=== Work task ===
Please give back, word for word, each line from the start of the entries through the one in which "Expand the Soluciones" is found.

=== Data extract ===
- - -

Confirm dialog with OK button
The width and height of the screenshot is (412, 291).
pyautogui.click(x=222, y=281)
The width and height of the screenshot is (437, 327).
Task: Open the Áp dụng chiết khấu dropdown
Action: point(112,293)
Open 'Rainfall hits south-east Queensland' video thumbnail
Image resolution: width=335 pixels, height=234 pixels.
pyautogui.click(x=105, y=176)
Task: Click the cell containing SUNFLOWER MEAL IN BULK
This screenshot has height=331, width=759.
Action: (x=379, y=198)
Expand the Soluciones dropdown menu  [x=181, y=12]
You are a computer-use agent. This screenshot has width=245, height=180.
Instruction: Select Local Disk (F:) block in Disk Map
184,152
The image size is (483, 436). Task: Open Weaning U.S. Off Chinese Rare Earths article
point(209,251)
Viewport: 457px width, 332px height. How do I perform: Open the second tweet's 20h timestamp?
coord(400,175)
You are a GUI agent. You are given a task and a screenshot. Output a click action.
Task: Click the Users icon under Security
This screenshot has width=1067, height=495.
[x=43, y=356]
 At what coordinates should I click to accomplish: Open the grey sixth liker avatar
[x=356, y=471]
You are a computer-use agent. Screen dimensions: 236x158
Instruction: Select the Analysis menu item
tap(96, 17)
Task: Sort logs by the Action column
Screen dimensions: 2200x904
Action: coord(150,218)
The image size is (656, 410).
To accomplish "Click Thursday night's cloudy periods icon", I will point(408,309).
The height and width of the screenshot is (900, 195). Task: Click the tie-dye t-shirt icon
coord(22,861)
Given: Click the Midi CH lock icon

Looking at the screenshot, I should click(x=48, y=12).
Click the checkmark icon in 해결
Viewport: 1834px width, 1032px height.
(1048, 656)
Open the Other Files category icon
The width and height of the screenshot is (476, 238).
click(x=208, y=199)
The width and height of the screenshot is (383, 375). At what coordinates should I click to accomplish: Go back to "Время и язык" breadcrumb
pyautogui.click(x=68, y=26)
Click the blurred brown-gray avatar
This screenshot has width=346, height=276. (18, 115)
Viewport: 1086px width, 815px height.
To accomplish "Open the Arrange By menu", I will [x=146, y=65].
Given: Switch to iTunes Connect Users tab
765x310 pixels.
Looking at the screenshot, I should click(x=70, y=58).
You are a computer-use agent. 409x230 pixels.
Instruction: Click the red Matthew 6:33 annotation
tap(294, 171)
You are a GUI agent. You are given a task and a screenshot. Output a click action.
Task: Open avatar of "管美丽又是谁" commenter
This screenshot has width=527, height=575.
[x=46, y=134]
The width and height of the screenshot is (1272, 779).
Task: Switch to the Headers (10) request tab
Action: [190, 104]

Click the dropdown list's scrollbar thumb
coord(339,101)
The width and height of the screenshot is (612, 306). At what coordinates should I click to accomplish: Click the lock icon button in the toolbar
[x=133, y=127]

- - -

=== Final answer ===
Confirm dialog with OK button
The width and height of the screenshot is (412, 291).
pyautogui.click(x=222, y=281)
The width and height of the screenshot is (437, 327).
Task: Open the Áp dụng chiết khấu dropdown
Action: point(112,293)
Open 'Rainfall hits south-east Queensland' video thumbnail
Image resolution: width=335 pixels, height=234 pixels.
pyautogui.click(x=105, y=176)
Task: Click the cell containing SUNFLOWER MEAL IN BULK
This screenshot has height=331, width=759.
Action: (x=379, y=198)
Expand the Soluciones dropdown menu  [x=181, y=12]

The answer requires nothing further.